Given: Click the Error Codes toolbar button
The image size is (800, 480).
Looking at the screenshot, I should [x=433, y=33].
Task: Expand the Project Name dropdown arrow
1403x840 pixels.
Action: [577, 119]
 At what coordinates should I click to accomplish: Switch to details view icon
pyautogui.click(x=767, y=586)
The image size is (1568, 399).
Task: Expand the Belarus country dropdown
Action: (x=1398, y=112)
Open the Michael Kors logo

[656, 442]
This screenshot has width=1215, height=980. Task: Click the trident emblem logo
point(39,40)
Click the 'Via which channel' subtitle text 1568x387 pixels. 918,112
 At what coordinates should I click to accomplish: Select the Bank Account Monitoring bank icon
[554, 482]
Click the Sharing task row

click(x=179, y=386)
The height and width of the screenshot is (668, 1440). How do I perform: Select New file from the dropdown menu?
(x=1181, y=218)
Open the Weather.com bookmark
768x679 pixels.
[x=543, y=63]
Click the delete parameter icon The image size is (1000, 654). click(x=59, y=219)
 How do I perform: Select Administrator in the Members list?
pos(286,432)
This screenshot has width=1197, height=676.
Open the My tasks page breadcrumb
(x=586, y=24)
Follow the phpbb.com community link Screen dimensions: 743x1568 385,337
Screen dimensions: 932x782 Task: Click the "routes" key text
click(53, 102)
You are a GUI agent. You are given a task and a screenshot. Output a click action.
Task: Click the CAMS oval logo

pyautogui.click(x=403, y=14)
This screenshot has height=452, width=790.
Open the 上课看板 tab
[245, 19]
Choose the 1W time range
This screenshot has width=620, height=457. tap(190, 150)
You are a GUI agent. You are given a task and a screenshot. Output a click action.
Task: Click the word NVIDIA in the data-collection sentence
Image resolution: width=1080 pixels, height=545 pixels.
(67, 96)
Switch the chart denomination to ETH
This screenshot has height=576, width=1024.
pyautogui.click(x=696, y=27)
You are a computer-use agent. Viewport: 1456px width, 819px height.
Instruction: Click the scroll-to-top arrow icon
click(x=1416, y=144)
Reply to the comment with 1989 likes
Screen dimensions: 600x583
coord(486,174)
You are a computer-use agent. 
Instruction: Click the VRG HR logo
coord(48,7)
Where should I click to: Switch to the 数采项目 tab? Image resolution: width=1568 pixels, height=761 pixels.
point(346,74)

▶ BRIEF
Write out each line above that contains the word "computer".

▶ RESPONSE
You are a computer-use agent. Viewport: 1456px width, 819px height.
You are a computer-use agent. 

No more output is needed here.